The alien effects are seamless, a blend of Gollum’s magic mixed with hard-core realism. There are no strings here, no wires behind the scenes holding up the effects. The aliens fit so well into the film that you start to find yourself sitting there wondering just how on earth they blended them all in so perfectly. And to imagine, this was accomplished with about a tenth the budget of this years other monster effects film, Transformers 2. It’s an astonishing technical feat and is worthy of the price of admission alone. So to get this level of effects, as well as a story of this quality, makes this a special film indeed.
Where do both films fit within the science fiction category they both so profoundly enter into? Cloverfield has the “thrill ride” mentality going for it. It’s a brainless popcorn thriller, a special effects blockbuster of a nature unlike the Armageddons and the Transformers of the world. The characters within Cloverfield are simple, cardboard cutouts, cliches of young hothead folks clinging to the belief that somehow, no matter how bad it gets, the government will eventually solve all their problems. After all, the basic premise of Cloverfield appears to be just a way of getting the crap kicked out of New York again.

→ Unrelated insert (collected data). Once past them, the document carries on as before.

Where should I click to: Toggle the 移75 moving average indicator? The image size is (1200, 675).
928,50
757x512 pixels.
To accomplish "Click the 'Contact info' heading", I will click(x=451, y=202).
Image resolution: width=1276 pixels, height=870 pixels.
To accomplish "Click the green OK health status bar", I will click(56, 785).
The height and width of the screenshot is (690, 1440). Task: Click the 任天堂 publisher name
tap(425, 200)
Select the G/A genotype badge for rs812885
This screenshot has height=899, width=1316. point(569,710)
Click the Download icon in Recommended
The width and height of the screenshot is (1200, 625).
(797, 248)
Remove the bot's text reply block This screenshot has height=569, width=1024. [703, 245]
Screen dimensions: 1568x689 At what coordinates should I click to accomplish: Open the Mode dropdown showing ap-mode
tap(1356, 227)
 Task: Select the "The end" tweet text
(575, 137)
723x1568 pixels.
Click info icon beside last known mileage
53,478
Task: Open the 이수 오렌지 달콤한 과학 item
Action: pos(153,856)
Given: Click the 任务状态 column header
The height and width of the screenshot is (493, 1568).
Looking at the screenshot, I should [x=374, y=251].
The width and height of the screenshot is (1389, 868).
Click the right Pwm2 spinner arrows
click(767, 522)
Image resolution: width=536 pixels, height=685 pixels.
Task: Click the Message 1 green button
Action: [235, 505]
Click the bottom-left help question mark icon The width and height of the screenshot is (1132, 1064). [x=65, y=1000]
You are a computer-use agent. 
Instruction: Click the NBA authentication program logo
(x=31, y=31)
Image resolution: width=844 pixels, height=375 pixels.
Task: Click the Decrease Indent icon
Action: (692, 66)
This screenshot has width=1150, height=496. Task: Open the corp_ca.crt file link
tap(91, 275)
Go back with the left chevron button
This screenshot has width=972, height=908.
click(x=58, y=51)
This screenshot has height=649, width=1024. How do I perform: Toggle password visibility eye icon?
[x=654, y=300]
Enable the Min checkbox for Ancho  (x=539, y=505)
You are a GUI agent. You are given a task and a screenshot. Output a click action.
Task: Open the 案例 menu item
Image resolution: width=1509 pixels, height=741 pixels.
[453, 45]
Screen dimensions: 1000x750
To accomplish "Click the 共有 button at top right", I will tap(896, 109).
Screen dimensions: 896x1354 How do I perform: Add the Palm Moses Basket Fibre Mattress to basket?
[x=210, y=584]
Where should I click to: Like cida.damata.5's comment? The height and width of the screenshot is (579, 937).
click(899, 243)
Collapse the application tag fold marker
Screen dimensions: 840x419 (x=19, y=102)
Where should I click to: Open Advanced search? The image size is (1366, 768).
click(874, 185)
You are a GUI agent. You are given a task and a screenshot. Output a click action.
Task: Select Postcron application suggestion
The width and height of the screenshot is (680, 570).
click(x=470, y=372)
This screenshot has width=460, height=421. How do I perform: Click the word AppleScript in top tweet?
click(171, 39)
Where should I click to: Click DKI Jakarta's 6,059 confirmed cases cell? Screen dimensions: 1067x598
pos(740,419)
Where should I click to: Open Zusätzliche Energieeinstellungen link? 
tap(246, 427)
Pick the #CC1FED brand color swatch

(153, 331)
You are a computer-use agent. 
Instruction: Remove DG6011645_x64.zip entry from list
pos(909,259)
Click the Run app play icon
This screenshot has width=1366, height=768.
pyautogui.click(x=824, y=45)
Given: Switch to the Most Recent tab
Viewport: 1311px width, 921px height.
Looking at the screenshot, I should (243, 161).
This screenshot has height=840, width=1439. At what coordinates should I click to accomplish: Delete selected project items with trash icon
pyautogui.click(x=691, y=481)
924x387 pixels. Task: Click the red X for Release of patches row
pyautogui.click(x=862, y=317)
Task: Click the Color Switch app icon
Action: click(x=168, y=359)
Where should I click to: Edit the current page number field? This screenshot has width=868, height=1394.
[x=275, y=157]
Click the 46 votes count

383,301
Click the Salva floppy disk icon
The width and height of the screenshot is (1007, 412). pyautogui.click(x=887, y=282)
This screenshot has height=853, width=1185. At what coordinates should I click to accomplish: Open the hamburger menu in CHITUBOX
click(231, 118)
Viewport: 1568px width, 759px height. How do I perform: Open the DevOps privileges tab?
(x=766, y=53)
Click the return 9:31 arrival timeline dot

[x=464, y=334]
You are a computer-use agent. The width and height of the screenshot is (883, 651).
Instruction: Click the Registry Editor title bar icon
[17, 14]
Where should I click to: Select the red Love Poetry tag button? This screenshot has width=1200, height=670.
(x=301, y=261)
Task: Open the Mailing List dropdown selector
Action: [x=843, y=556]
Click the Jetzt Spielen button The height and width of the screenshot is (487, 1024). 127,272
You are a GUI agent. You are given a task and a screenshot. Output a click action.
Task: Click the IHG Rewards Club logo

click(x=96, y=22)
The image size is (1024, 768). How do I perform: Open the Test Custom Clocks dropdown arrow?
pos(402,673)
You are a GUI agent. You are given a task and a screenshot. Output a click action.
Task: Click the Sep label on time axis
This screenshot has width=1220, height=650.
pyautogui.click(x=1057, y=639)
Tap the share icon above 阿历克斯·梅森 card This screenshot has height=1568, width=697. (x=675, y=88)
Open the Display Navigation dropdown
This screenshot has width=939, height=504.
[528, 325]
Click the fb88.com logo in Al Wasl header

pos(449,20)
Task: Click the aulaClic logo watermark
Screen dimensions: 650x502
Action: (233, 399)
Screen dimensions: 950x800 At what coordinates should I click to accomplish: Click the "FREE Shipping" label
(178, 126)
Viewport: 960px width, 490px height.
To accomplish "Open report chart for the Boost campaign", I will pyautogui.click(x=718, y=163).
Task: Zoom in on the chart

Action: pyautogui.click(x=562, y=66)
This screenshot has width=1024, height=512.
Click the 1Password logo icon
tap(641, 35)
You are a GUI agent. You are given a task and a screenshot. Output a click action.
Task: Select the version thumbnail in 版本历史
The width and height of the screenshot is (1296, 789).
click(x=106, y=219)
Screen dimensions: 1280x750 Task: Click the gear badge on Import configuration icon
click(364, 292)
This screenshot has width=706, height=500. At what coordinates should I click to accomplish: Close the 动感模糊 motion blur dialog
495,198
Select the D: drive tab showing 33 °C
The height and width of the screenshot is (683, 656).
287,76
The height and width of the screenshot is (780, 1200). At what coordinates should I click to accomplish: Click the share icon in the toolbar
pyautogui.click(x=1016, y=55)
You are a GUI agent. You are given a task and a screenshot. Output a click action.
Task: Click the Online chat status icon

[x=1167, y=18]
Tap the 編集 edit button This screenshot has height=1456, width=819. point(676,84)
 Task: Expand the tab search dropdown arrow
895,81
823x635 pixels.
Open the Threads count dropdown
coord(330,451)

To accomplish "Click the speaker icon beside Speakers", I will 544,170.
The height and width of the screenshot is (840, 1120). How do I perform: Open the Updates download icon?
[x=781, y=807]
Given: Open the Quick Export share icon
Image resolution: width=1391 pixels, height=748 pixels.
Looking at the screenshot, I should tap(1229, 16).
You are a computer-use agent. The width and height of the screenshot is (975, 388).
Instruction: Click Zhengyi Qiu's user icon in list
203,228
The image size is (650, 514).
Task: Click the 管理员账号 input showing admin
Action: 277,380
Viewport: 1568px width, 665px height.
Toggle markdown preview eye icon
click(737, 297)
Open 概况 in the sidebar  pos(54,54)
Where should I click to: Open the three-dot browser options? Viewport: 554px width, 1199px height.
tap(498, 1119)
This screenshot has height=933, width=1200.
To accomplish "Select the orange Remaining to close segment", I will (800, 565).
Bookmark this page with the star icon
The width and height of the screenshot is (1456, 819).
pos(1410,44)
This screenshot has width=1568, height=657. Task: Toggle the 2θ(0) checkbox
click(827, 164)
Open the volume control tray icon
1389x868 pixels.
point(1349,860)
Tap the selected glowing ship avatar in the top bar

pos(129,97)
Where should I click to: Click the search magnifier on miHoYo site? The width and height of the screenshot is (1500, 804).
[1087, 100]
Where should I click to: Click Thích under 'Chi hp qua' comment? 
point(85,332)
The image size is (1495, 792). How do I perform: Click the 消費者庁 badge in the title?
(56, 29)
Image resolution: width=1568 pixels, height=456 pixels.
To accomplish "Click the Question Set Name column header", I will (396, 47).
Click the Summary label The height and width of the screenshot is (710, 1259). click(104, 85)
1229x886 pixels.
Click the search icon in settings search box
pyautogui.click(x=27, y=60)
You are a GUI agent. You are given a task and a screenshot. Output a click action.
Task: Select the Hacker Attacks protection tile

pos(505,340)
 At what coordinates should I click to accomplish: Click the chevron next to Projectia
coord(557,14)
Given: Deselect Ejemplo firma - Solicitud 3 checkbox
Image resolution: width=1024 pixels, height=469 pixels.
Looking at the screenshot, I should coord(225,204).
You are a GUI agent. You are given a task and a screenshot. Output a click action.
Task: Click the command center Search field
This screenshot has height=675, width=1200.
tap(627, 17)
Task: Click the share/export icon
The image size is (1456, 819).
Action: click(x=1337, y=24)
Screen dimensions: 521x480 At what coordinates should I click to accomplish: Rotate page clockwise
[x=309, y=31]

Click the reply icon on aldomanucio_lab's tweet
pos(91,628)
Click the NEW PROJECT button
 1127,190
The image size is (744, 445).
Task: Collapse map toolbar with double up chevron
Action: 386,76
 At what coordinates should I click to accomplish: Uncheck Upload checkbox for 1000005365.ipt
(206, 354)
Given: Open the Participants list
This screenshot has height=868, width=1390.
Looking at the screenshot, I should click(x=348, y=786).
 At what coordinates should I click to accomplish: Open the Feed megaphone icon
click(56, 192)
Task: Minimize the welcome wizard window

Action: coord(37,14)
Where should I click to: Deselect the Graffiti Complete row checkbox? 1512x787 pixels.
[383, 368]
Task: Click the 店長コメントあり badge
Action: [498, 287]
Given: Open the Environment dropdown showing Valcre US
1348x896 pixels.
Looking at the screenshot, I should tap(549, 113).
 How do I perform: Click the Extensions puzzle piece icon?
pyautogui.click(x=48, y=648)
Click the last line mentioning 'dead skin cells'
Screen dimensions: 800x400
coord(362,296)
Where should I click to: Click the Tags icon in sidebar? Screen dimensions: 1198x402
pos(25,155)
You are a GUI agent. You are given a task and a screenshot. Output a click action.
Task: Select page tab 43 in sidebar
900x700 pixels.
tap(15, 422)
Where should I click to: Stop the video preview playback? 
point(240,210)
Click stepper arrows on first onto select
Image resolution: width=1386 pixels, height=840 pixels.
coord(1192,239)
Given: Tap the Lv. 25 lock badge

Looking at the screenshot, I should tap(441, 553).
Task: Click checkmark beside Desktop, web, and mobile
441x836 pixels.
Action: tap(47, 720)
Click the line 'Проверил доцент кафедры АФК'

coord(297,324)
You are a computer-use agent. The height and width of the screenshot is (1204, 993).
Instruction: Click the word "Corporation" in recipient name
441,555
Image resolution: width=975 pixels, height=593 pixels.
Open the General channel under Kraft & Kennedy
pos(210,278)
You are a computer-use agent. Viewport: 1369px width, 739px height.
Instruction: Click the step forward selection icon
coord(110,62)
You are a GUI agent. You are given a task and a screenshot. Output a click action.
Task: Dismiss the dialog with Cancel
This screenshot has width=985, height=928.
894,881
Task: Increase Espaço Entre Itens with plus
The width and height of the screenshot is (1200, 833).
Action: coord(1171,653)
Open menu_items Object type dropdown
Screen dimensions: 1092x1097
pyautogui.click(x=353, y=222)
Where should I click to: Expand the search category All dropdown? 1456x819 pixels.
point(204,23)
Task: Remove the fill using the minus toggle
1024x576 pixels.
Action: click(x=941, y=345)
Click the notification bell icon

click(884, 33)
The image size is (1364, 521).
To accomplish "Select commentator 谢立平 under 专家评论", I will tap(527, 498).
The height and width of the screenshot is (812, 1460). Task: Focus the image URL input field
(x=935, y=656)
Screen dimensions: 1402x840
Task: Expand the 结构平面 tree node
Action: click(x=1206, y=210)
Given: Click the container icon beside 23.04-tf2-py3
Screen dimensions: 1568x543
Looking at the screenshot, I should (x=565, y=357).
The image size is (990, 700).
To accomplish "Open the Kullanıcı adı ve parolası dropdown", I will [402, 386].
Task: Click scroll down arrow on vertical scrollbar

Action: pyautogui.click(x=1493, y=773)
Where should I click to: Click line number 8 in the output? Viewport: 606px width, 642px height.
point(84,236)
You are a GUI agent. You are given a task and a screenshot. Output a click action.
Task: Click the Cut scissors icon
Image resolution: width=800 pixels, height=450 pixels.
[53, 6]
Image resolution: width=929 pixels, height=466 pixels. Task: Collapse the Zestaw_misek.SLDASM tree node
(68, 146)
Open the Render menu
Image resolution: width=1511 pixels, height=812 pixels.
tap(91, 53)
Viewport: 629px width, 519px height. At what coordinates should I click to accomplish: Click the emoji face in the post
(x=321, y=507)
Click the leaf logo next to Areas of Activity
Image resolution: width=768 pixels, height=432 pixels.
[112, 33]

District 9, on the other hand, has characters who are the problem, and it’s the gradual realization by those people that they actually have a problem to begin with that forms one of the many story arcs in the film. Like the similarly toned Children of Men, which told of the dystopian future where children have ceased to be born, District 9 never shies away from the hard edge of truth: would we behave like this if this scenario really occurred? Would we treat these visitors, these guests to our planet, with the disdain and arrogant superiority that we often treat those less fortunate? The answer, unfortunately, is probably yes.
The Decision
Depending on your penchant for science fiction, or more importantly, a sci-fi ethos grounded in realism, you’ll either love or hate both these films in equal measure. Cloverfield’s eye-wateringly jarring camera style will put off even more people, especially those Blair Witch haters who threw up in the cinema. District 9, while still having its fair share of shaky camera action, doesn’t continue it ad-nauseum, and while still remaining hand-held for the duration, is stable enough for even the most weak-stomached among us to enjoy. But where the films are truly disparate is their essential narrative. Cloverfield is simply the search for a missing friend, dodging alien attack and military hardware. District 9 endeavors to broaden our understanding of ourselves, perhaps by indicting us as a species for being selfish, ruthless bottom-feeders who put our own interests before the common good. In this way, District 9 has the advantage over Cloverfield, and is an ultimately more intellectually stimulating cinema experience.
Such interesting look into racism, slavery and the workings of the government all mashed into one…I definitely recommend this movie..!!